Yep! What you're missing is that food is a map. There's only one map in your code, and it lives on the Animal object. When you write gorilla.food, you're accessing that map on Animal, because it has not been overridden on gorilla. Same for zebra, which also has not overridden food. So in the end, Animal.food, gorilla.food, and zebra.food are just three different ways to reference the same map.
Note that this is true for name as well. You didn't override name in zebra, so zebra.name is just another way to access Animal.name. But you don't notice anything odd about this, because strings are immutable; you can't change a string (you can only replace it with a different string).
But maps are mutable. So, if you change a value within the map, you will see that change no matter how you access it.
The solution is to do like you did with name: assign a different map to the instances, rather than just mutate the map that's already on the base class. In fact it might be better to use Animal.food = null in your class, to remind you that each instance needs to get its own food map.

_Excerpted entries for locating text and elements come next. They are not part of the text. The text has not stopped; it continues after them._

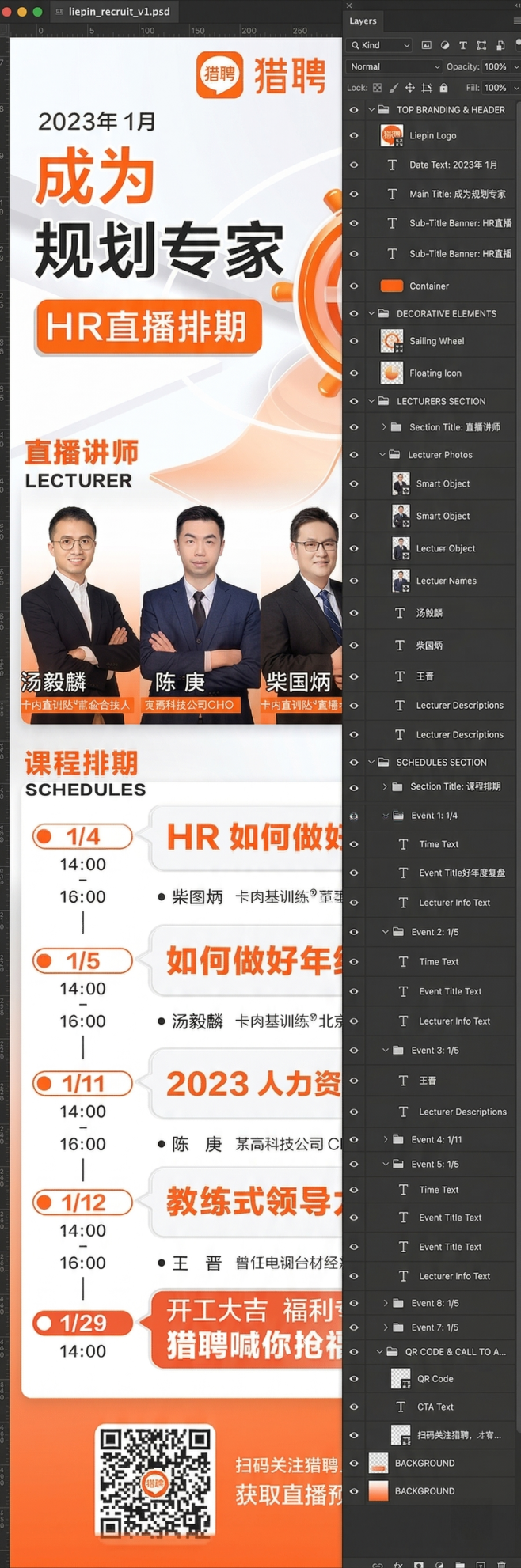Click the Opacity percentage field
The height and width of the screenshot is (1568, 521).
(496, 66)
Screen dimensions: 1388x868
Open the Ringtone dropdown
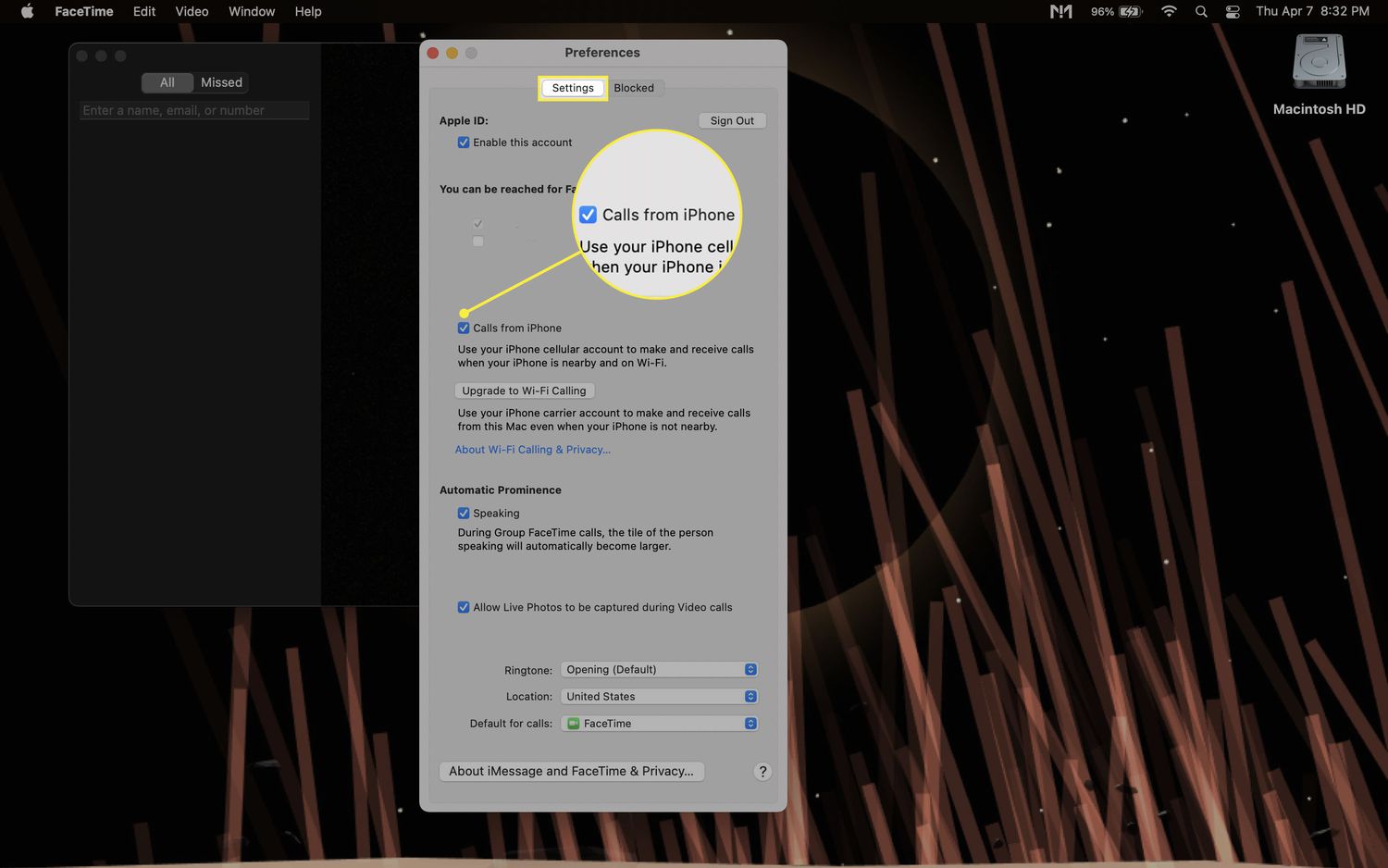click(x=660, y=669)
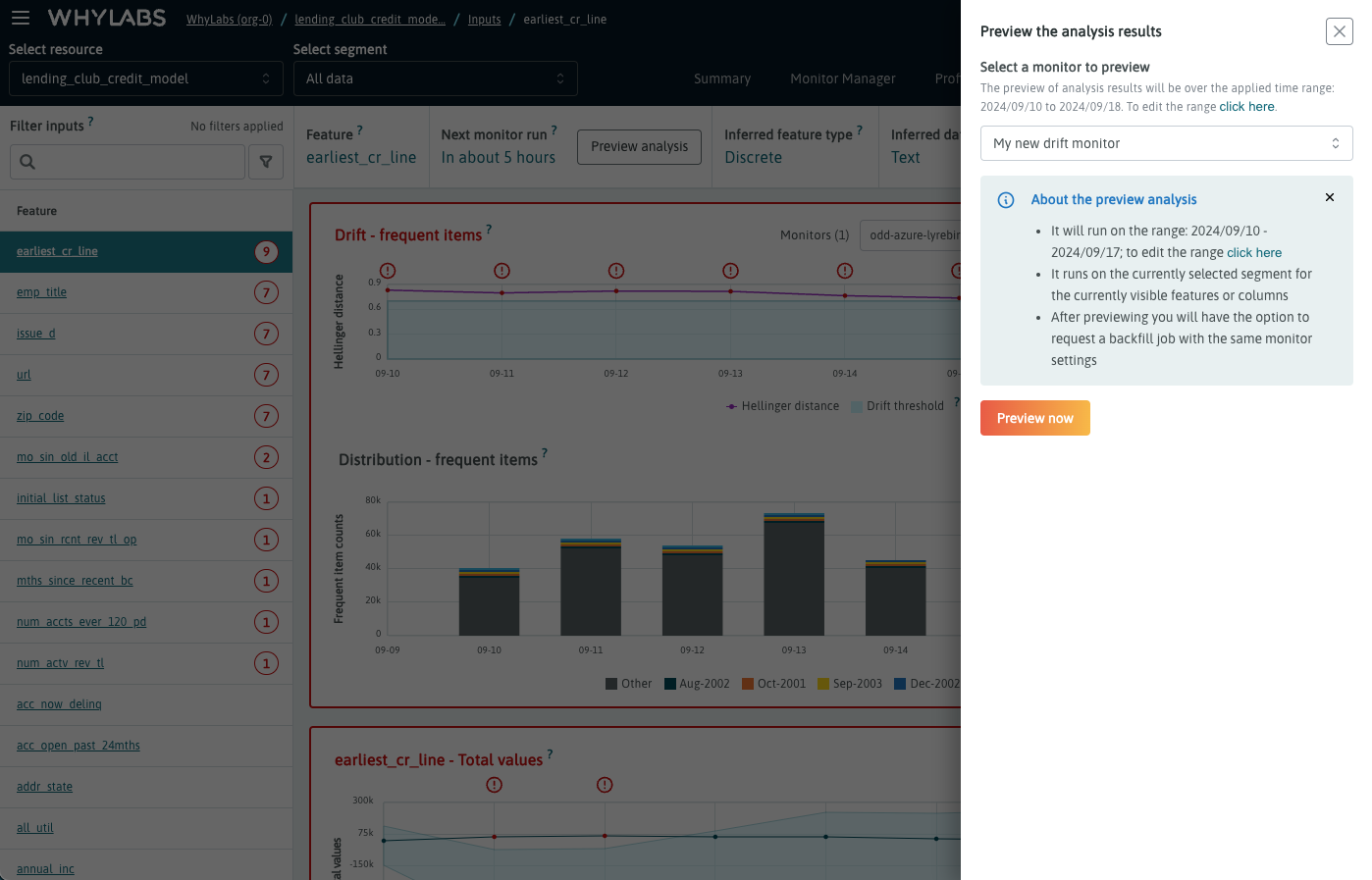Screen dimensions: 1372x880
Task: Dismiss the About the preview analysis notice
Action: point(1330,197)
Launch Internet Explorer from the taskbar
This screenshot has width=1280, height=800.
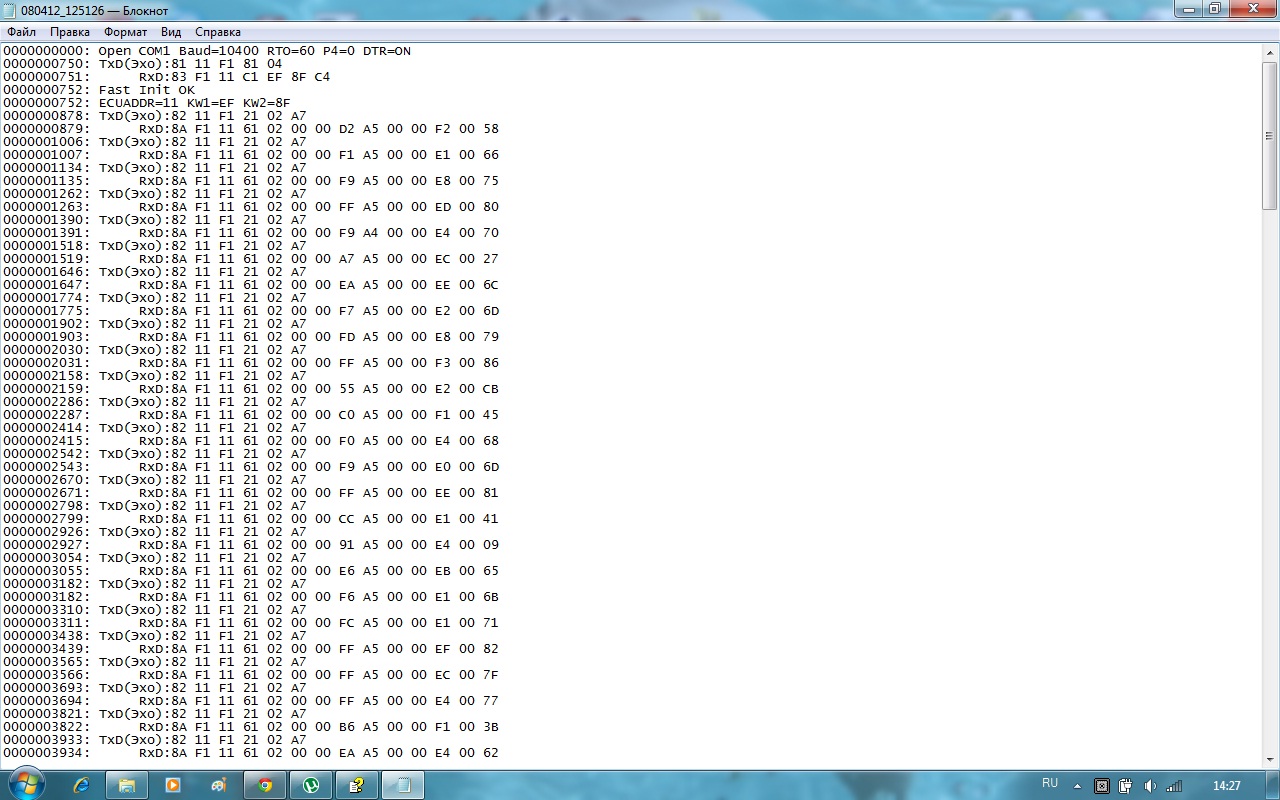point(81,785)
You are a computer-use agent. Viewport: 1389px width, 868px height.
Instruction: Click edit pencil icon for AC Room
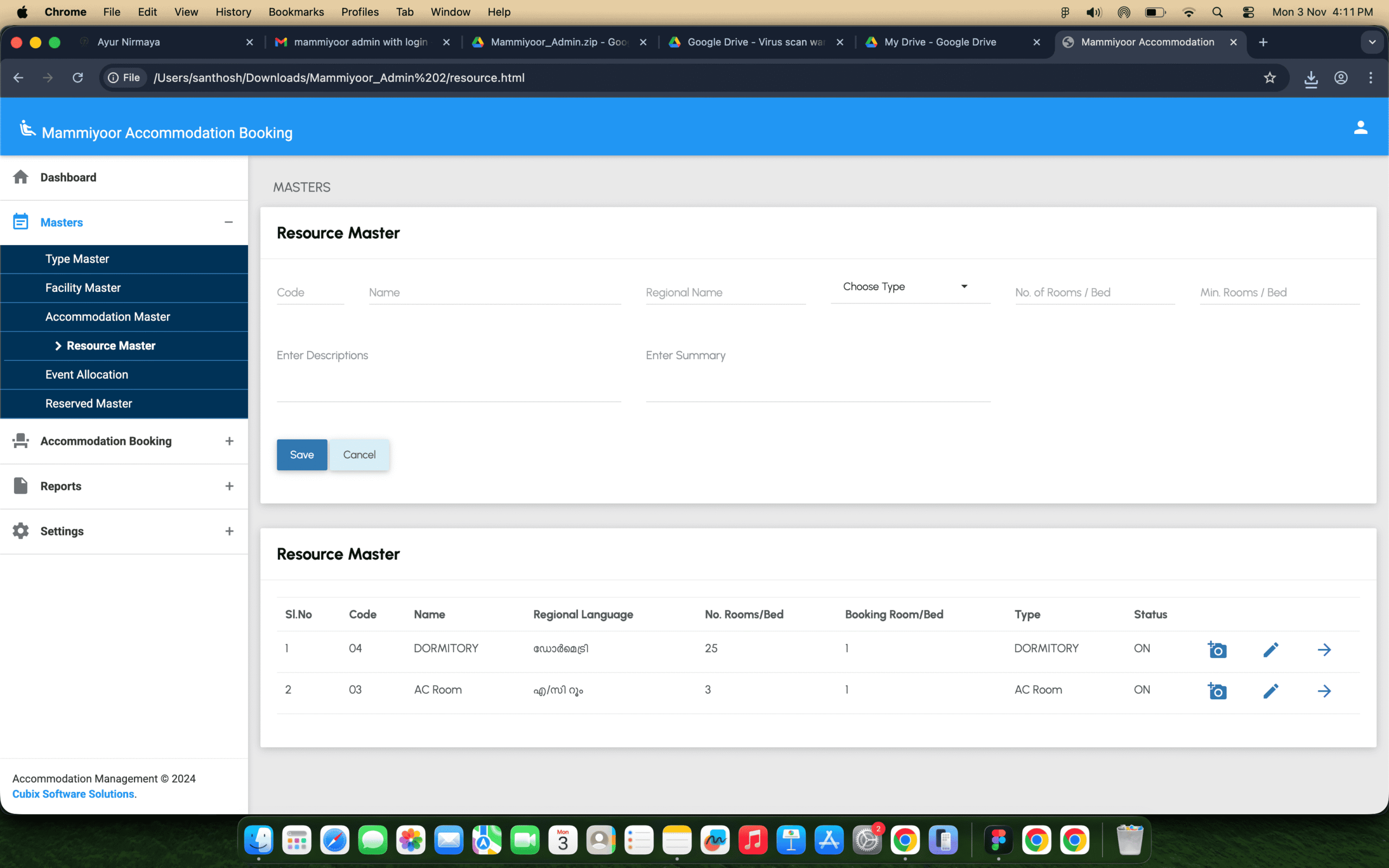(1270, 691)
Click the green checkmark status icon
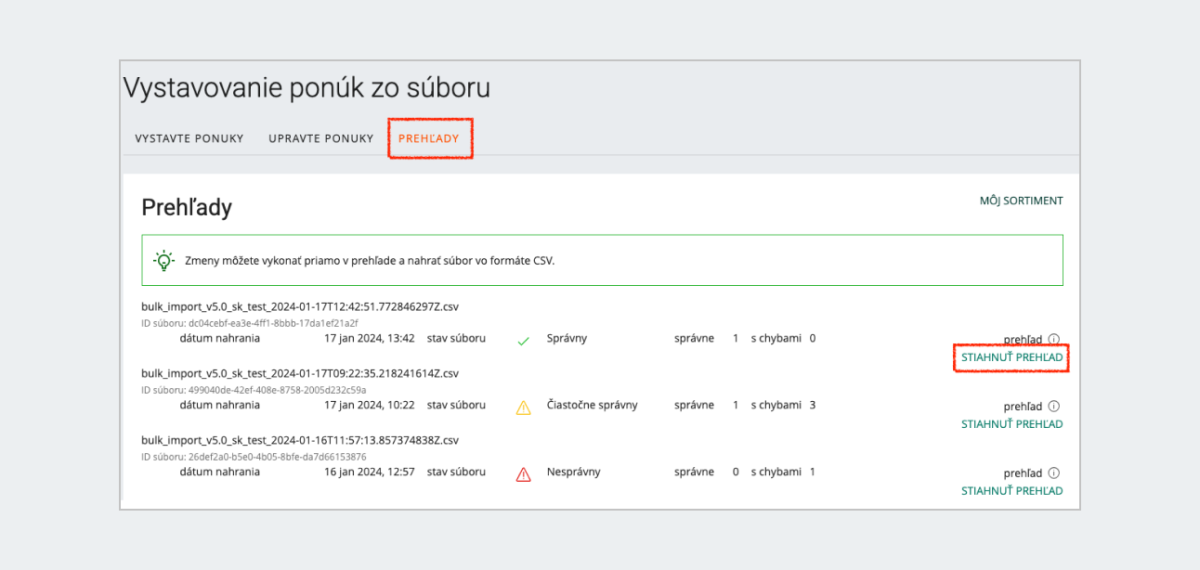This screenshot has height=570, width=1200. click(523, 339)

Often this is done in some kind of factory function, like this:
Animal = {}
Animal.name = "unknown"
Animal.Make = function
noob = new self
noob.food = {}
return noob
end function
gorilla = Animal.Make
gorilla.food["Banana"] = "twice a day"
gorilla.food["Nuts"]="100g."
zebra = Animal.Make
print zebra.food // prints empty {}
print zebra.name // "unknown", as expected
Let me know if you have any questions!